Il a également signifié :
– molester quelqu’un (1249)
– endommager quelque chose (XVè siècle)
– battre quelqu’un (XVIIè siècle) (d’où l’expression « travailler au corps », apparu dans le milieu de la boxe au XXè siècle)
Il s’est aussi employé pour :
– agiter (l’eau d’un fleuve … 1270)
– être agité (1709) (valeur encore représentée dans l’expression « travailler du chapeau »)
Enfin, toute cette première valeur étymologique s’est conservée de manière affaiblie avec le sens de « tracasser, inquiéter » dans des expressions telles que « ça me travaille ».
Toute cette première partie ne me donne plus du tout envie d’utiliser ce terme pour parler de ceux qui exercent régulièrement une activité permettant de (sur)vivre, et ce dans la joie et l’épanouissement (oui, il y a des gens heureux de faire leur métier!! Mais s’ils sont heureux et épanouis, le sens premier de « torture / souffrance » ne peut s’appliquer). Mais elle éclaire aussi cruellement, parce qu’avec justesse, ce qu’est devenu le monde du travail au sens où nous l’entendons aujourd’hui, pour nombre de personnes, et où le tristement célèbre « travailler plus pour gagner plus » résonne comme ce désuet et cruel « il faut souffrir pour être belle »!
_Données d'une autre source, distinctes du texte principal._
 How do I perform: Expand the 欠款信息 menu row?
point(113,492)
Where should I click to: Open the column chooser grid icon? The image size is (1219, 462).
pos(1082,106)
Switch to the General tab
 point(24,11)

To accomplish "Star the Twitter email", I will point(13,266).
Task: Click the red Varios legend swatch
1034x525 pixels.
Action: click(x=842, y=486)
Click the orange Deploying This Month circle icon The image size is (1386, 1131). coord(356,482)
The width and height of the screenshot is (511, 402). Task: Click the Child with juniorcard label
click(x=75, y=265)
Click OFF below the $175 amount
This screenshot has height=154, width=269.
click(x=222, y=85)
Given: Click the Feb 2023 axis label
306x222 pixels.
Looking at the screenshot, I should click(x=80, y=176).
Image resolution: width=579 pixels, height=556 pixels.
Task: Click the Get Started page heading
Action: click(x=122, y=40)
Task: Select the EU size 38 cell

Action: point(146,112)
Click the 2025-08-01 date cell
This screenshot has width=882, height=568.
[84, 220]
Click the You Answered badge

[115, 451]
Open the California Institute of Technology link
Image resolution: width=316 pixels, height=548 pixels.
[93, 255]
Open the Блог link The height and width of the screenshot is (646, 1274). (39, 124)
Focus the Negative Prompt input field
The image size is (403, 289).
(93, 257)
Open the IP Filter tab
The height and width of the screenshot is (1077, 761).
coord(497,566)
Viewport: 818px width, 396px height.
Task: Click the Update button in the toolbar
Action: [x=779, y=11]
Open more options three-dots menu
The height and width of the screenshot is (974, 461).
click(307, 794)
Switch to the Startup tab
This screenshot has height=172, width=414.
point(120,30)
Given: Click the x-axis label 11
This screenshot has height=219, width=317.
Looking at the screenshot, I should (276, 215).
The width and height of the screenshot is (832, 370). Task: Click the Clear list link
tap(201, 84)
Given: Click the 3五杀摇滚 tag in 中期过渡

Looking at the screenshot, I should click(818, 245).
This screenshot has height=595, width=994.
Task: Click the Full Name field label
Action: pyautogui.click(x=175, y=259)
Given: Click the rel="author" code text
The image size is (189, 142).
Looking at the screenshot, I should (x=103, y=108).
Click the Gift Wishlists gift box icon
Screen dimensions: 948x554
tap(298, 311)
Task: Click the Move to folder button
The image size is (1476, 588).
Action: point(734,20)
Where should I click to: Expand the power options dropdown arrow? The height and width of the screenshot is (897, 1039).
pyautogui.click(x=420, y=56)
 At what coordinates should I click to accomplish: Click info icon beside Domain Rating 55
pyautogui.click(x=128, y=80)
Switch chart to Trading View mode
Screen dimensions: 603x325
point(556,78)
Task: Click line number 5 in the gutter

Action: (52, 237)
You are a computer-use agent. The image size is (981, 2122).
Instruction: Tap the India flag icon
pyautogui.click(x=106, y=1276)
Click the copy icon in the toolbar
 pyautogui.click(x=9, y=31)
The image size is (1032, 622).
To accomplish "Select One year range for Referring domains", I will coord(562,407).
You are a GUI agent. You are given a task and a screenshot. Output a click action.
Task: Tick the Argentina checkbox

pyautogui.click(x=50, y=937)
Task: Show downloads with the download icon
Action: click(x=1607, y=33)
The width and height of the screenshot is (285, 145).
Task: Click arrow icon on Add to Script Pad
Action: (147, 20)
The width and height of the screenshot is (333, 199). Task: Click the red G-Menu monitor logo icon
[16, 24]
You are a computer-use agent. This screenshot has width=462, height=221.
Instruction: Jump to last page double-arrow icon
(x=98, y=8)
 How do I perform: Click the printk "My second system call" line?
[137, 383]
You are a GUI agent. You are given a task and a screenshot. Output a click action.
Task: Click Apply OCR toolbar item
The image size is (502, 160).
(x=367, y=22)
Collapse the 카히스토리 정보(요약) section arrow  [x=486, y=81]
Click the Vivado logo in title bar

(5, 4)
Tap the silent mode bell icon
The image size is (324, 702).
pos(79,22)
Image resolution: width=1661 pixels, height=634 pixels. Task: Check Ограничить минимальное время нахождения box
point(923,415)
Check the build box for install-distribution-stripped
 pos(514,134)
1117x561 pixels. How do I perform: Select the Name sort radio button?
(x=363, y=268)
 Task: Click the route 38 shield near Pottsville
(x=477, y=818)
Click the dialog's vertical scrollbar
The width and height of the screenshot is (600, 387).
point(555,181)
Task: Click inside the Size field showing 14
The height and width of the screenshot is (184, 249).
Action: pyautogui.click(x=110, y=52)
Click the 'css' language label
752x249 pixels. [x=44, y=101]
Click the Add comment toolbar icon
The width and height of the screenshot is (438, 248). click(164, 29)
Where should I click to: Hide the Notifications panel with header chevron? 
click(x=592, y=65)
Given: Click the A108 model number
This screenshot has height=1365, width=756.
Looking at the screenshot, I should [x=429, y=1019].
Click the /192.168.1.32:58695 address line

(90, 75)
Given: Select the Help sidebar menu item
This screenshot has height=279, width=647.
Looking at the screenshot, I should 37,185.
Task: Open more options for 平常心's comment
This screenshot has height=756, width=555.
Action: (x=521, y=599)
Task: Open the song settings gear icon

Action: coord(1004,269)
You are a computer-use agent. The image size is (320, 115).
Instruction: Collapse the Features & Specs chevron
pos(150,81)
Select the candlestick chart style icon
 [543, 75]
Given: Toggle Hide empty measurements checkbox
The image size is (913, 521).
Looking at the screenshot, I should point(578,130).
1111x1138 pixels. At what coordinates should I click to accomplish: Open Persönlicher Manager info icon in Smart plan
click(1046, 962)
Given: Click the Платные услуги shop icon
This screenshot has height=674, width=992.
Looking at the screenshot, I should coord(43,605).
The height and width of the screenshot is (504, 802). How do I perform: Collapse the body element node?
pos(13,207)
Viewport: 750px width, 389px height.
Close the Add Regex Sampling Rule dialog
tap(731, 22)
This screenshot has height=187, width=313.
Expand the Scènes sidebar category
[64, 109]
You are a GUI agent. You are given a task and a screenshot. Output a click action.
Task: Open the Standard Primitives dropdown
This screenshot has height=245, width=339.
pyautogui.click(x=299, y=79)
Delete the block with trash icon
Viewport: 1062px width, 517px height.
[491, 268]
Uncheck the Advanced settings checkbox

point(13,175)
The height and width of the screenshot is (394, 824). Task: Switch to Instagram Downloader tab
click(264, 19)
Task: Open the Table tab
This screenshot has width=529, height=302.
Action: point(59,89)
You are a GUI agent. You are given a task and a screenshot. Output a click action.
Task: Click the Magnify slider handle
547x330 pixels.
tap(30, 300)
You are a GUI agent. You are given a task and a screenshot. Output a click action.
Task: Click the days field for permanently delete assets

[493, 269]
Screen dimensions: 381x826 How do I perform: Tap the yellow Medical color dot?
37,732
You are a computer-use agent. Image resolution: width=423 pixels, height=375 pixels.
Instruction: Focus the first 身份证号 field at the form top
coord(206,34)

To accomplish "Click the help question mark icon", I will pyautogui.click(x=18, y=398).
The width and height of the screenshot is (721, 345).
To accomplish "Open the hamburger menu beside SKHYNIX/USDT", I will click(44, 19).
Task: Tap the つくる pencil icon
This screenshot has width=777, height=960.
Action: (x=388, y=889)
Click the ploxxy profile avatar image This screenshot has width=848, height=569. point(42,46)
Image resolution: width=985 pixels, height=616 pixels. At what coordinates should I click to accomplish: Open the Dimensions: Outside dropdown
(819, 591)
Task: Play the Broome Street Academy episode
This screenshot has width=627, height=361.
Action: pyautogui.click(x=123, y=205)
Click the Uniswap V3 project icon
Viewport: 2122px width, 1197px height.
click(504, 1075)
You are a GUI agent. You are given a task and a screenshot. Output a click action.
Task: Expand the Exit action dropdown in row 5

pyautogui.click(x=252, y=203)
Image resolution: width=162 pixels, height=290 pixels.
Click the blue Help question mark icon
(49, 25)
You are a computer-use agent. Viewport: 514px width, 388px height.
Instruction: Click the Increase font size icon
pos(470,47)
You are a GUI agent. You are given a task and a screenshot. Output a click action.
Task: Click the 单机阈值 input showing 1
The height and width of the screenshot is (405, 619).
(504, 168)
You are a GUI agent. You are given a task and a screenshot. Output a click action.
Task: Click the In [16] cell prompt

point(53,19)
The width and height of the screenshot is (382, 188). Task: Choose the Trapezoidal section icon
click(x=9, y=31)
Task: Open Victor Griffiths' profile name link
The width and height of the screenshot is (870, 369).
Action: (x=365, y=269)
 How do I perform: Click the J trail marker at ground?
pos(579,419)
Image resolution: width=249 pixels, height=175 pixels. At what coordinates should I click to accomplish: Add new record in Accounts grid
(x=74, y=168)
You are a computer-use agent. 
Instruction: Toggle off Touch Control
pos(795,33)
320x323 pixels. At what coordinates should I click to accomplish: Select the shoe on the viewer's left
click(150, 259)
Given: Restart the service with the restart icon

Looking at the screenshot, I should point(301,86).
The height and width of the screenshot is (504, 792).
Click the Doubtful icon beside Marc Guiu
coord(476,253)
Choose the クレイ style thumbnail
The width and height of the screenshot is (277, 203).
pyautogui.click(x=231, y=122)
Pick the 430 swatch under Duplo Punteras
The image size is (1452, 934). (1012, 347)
♣ Dès l’ancien français, plusieurs emplois impliquent l’idée de transformation acquise par la peine.
– « se travailler » (de 1155 jusqu’au milieu du XIXè siècle) signifie « faire de grands efforts »
– « travailler à » (1207) = faire tous ses efforts pour obtenir un résultat
Mais ces valeurs encore négatives sont supplantées à partir du XVIè siècle par l’idée de « transformation efficace ».
Le verbe se répand aux sens de :
– faire un ouvrage (1538) et « rendre plus utilisable« , d’abord à propos d’un ouvrage de l’esprit
– participer à l’exécution d’un ouvrage
! L’idée de travail professionnel apparaît d’abord dans l’argot dans un contexte d’illégalité, où « travailler » signifie « voler » (1623), puis « assassiner » (1800) et « se prostituer » (1867)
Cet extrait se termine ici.